Он опять улыбнулся, но глаза его не очень смеялись.
– Вы у нас согласились сыграть в спектакле. Он будет проходить в концертном зале «Лаура Антонелли». Все билеты уже распроданы! Все только ради Вас!
Тщеславный Герман Макарович зарделся от такой похвальбы.
– А что ставим, напомните? – спросил он и тут же заметил, как Сильвестр Трофимов перестал улыбаться.
– Новую версию «Записок вспыльчивого человека», – ответил он. – Вы что, забыли?
– Нет, – тут же спохватился Жарковский. – Как я мог забыть… Только, знаете что, давайте перенесём дату…
– Нет, – тут же отрезал Трофимов. Тон его голоса превратился в крайне пренебрежительный, будто он больше не стоял перед прекрасным артистом больших и малых театров, а всего лишь перед вонючим выпивохой. – Но Вы можете отказаться. Только верните гонорар за выступление. Ведь Вы настояли на том, чтобы Вам заплатили сразу. Вы настояли и на том, что Вам нужны всего лишь две репетиции… Пробная и генеральная. Что Вы – великий профессионал, но сейчас я вижу…
– Минуточку! – поднял трясущийся палец Жарковский. – Вам не удастся обвинить меня в непрофессионализме! Если я сказал, что выступлю, значит, так тому и быть! Если люди хотят посмотреть на меня, значит, это будет очередное блестящее выступление!
– Чудесно, – снова заулыбался Сильвестр. – Сегодня в пять репетиция. Я бы сказал Вам «не опаздывайте», но Вы же – профессионал, это Вас и обидеть может.
– Точно так-с, – театрально ответил Герман Макарович и кивнул головой, отчего, впрочем, у него заболел левый висок.

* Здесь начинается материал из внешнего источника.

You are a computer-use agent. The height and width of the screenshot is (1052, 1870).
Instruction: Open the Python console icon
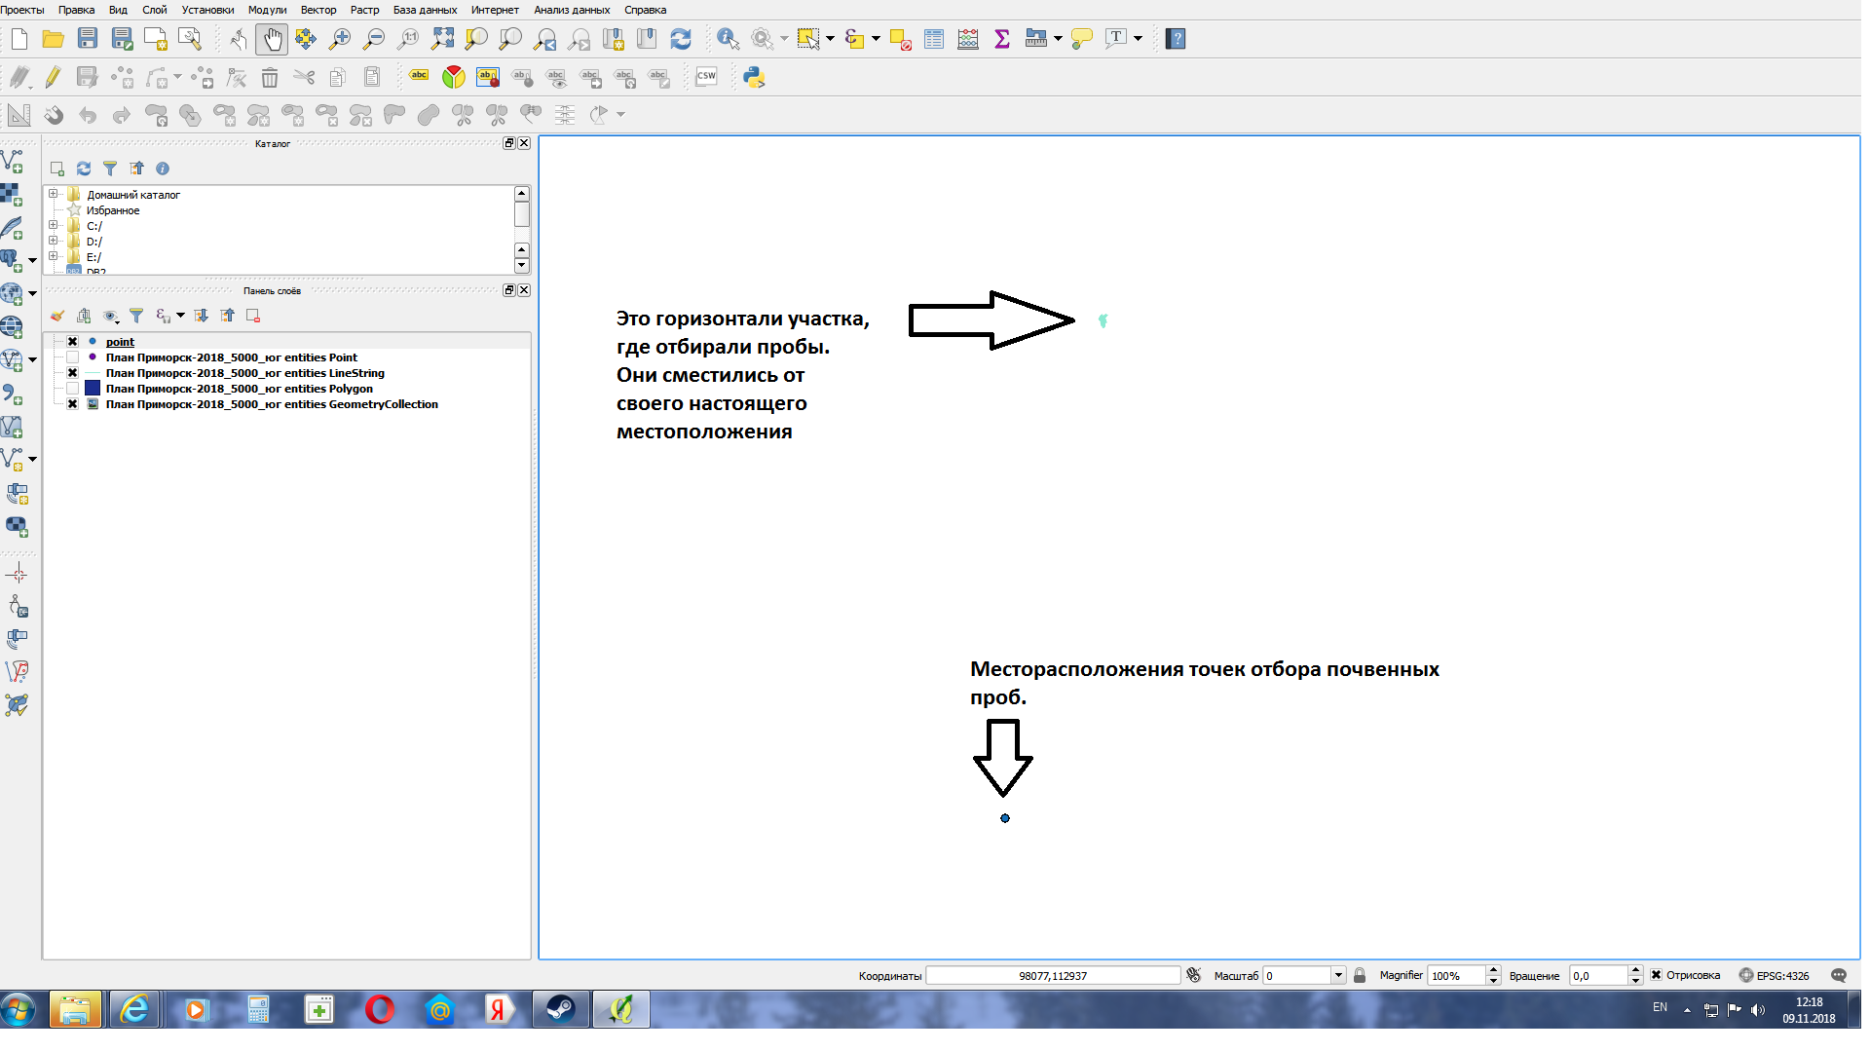pyautogui.click(x=754, y=77)
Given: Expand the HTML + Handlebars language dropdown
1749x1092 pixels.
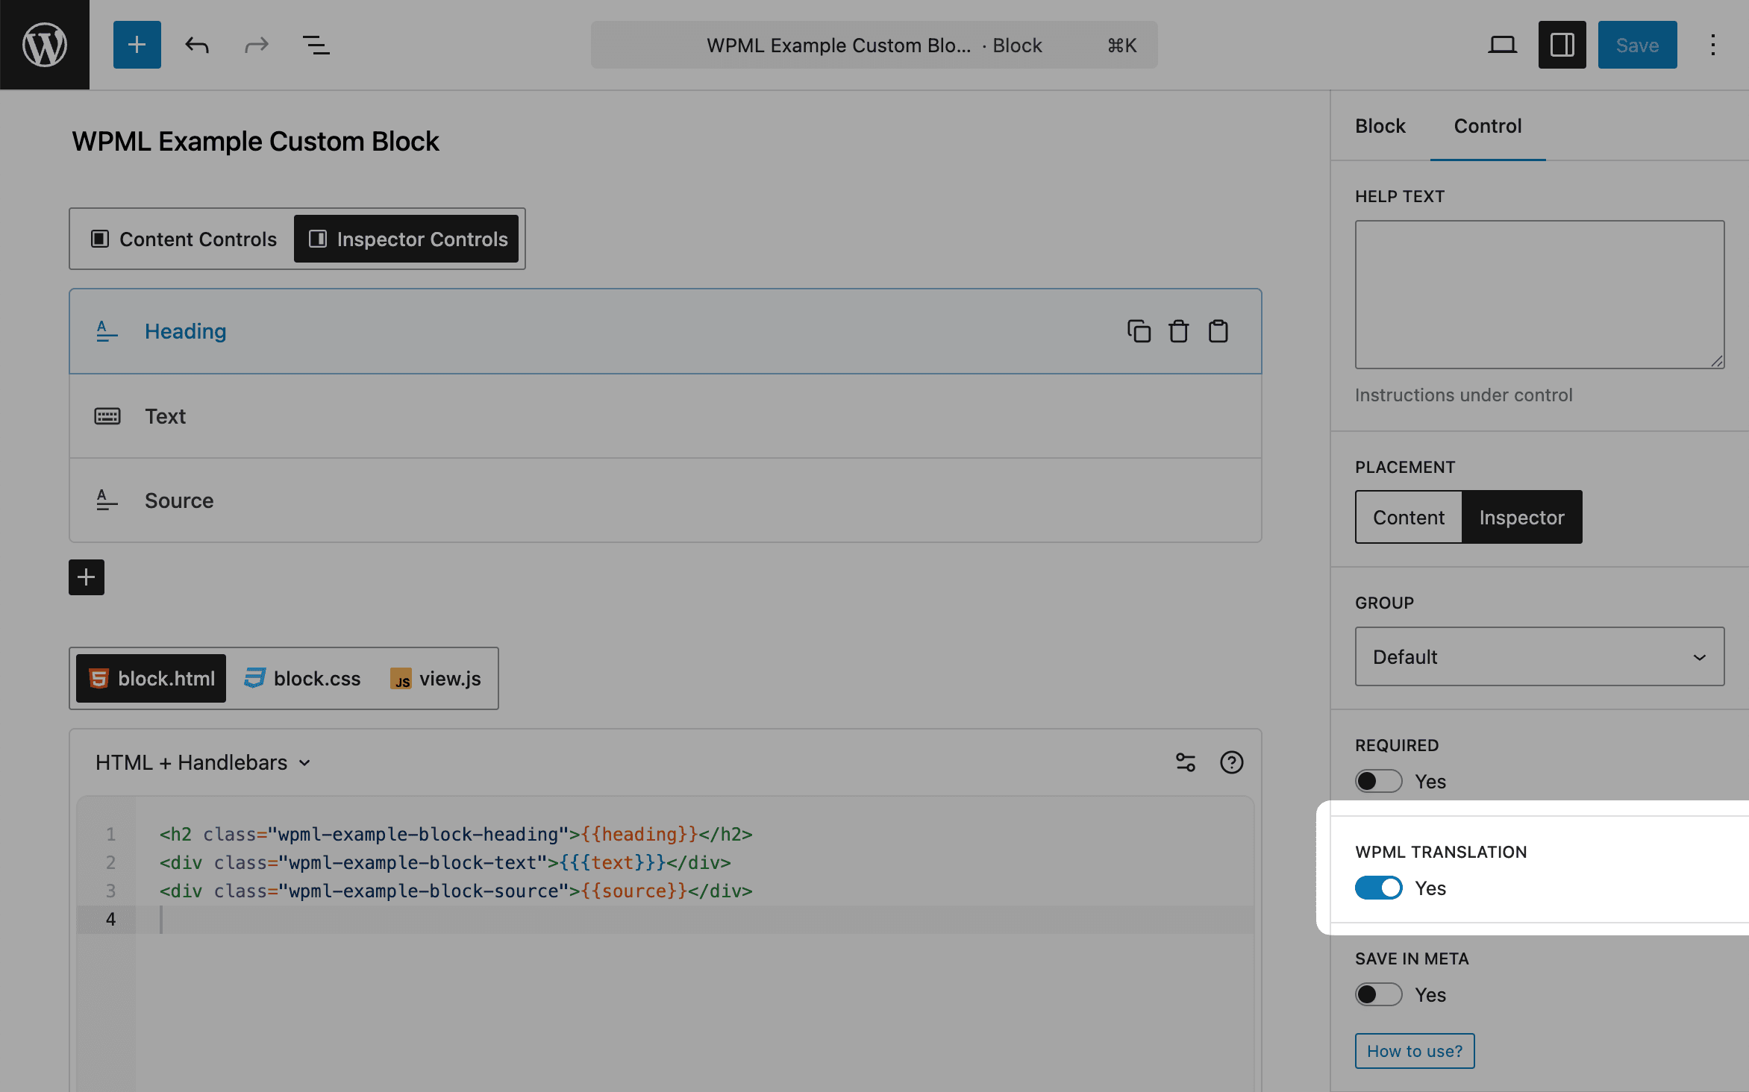Looking at the screenshot, I should [201, 762].
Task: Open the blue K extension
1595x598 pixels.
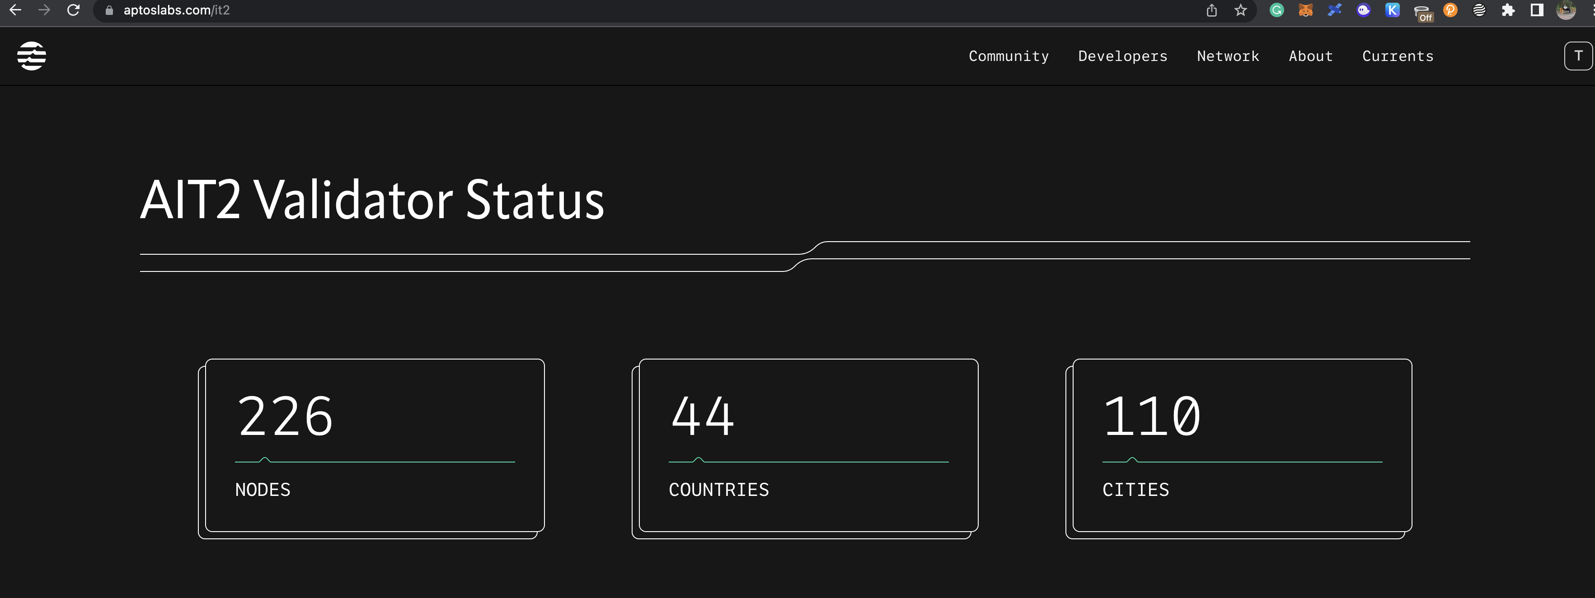Action: 1392,10
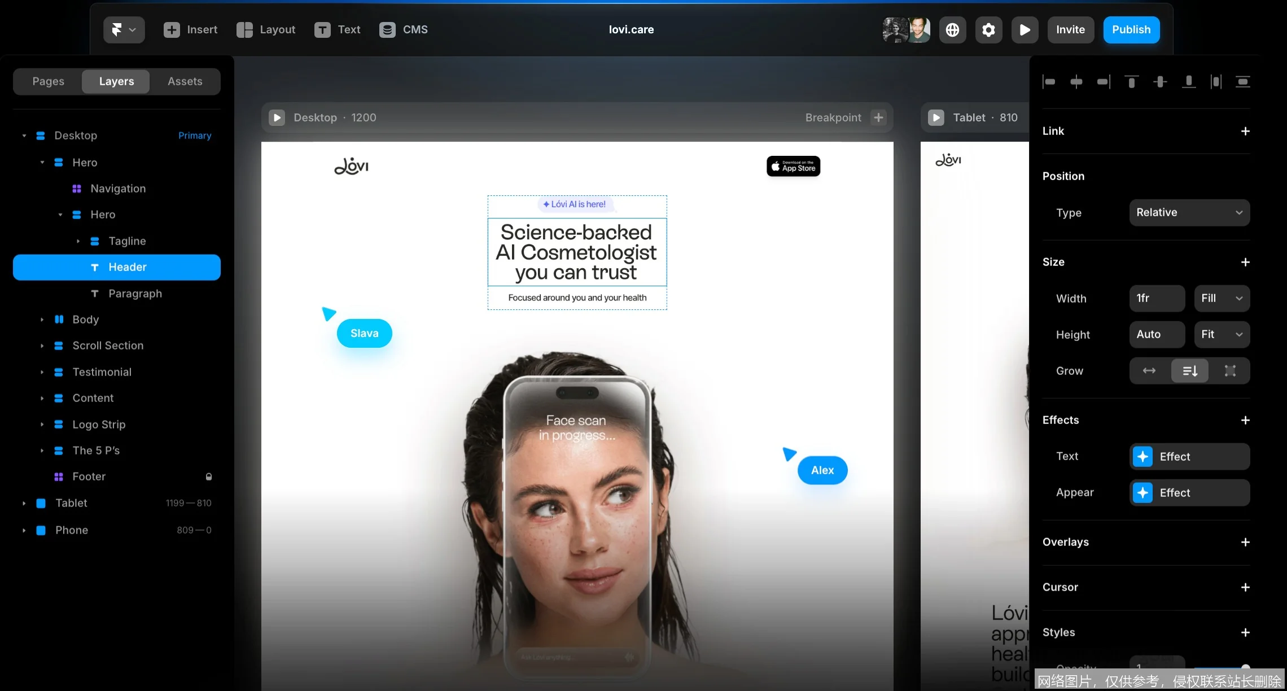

– Будем Вас ждать, – сказал гость.
На том они и распрощались…
Когда же Жарковский вернулся в свою спальню и в этот раз улёгся на диван, он действительно стал припоминать, что с этим парнем они уже встречались… И, кажется, тот заплатил за выступление немалую сумму. И даже где-то валялся сценарий постановки, который он благополучно зашвырнул куда-то.
«Надо бы взглянуть», – решил он и пошёл рыскать среди бумаг, от которых ломился его стол. Под ногами зазвенели пустые бутылки, и он недоумённо посмотрел на них, будто тут пил кто-то другой, а не он.
– Я не мог столько выпить, – сказал он вслух, разглядывая и прозрачные, и коричневые, и позолоченные, и зелёные тары. Одна была большой и тёмно-синей, к слову, тоже опустевшей. Он вливал в себя всё, что горело.